■ Exercise aim ■
From the line holding "Viewport: 1386px width, 999px height." through the end of the entries, both included, swap "download" for "upload" and repeat those lines with nothing else altered. Leave the pictures out of what you give back.

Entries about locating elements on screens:

○ ○ ○ ○

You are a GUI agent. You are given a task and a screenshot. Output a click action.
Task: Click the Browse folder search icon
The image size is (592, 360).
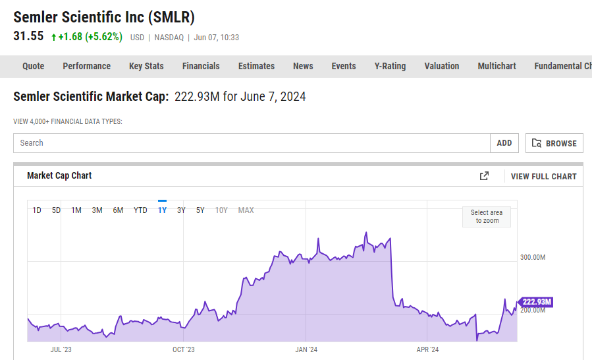click(x=537, y=143)
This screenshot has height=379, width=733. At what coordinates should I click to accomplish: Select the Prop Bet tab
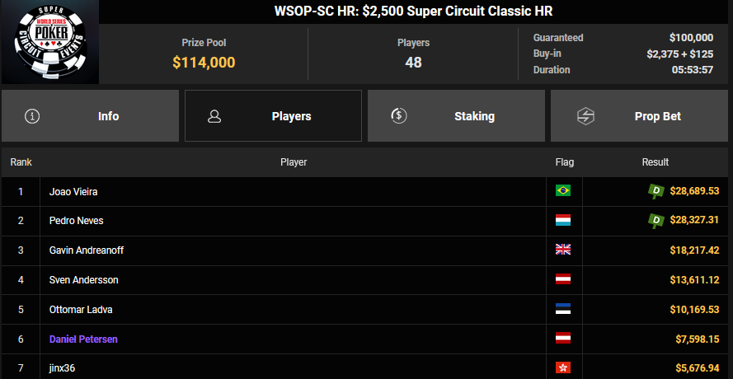pyautogui.click(x=639, y=116)
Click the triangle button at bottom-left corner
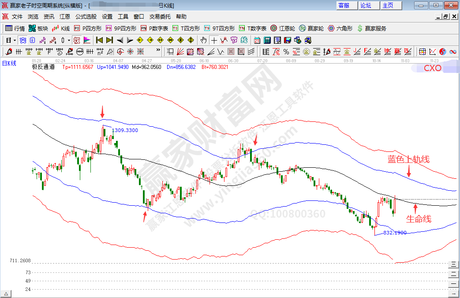 pos(6,294)
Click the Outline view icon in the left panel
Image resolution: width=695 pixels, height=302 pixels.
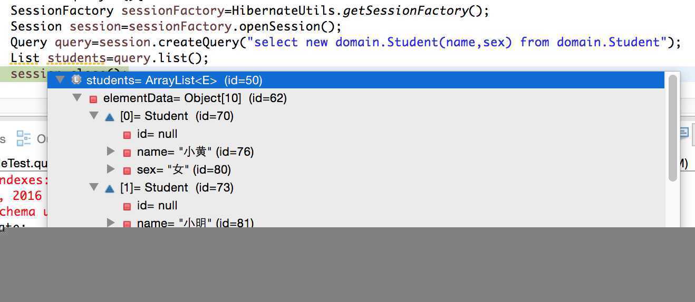pos(24,138)

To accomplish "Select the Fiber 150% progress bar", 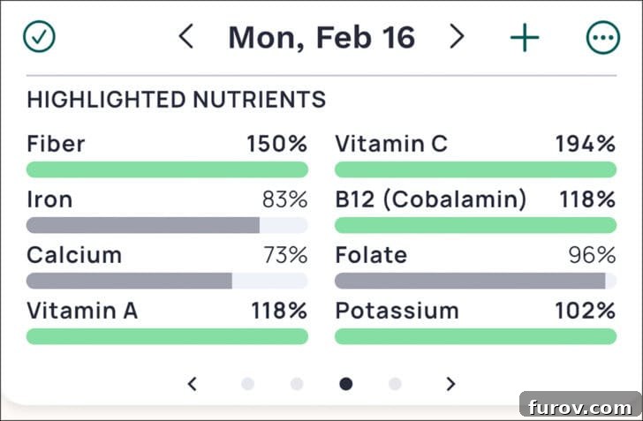I will [x=167, y=169].
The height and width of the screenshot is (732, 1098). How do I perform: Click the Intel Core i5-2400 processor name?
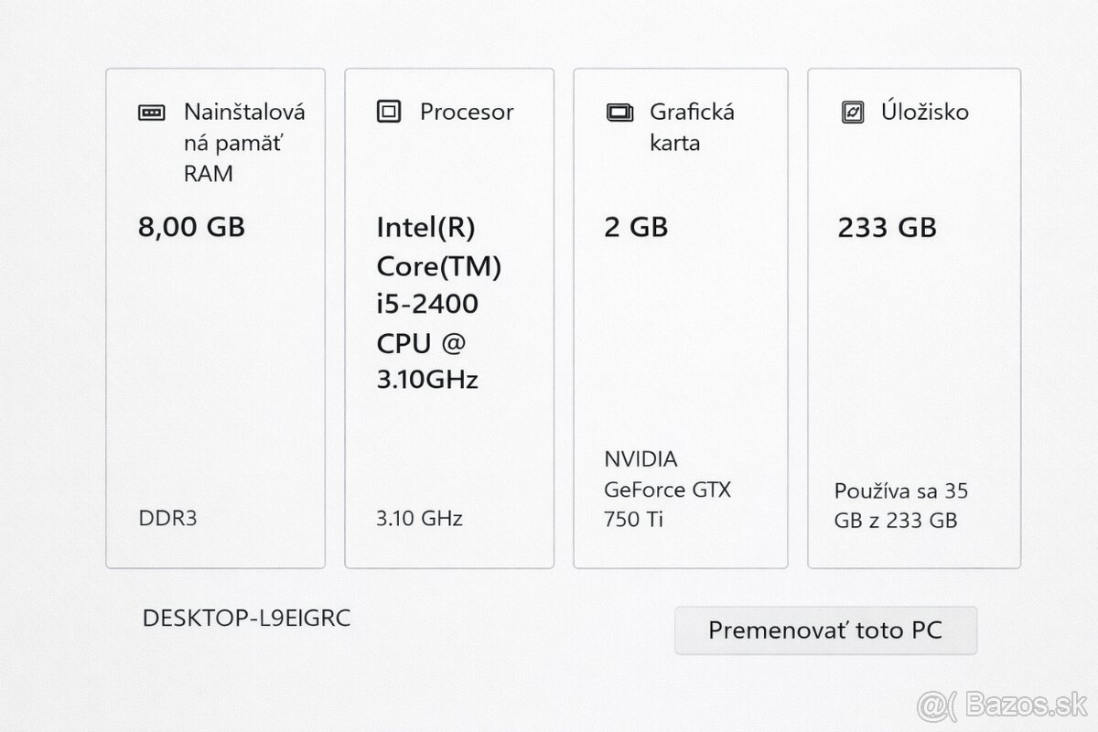(x=438, y=302)
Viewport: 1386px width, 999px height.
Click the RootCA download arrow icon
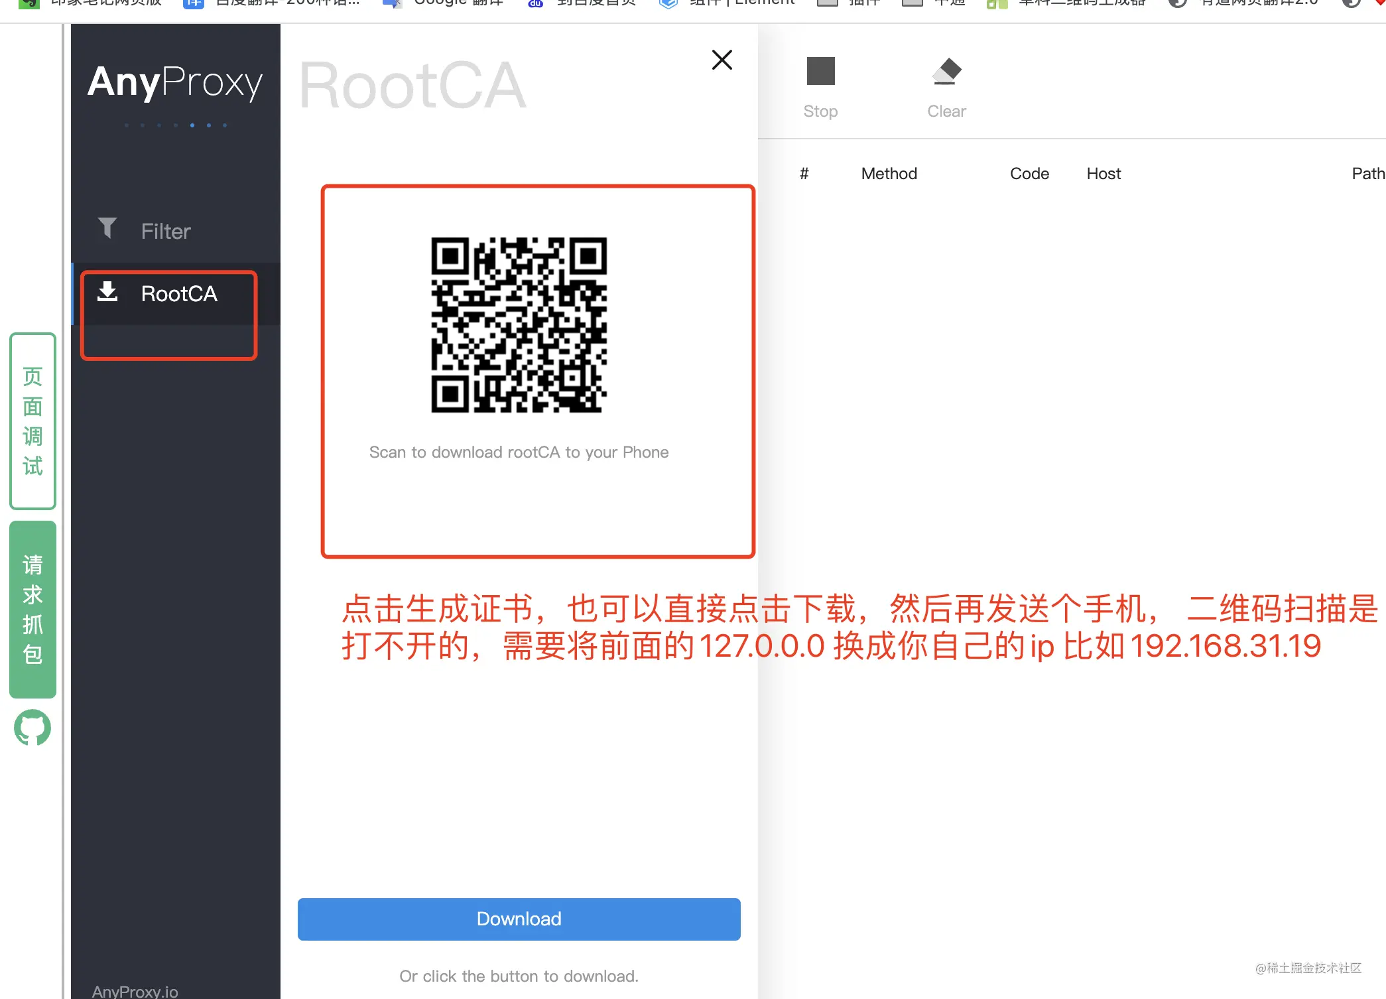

○ ○ ○ ○

■ Solved problem ■
Viewport: 1386px width, 999px height.
Click the RootCA upload arrow icon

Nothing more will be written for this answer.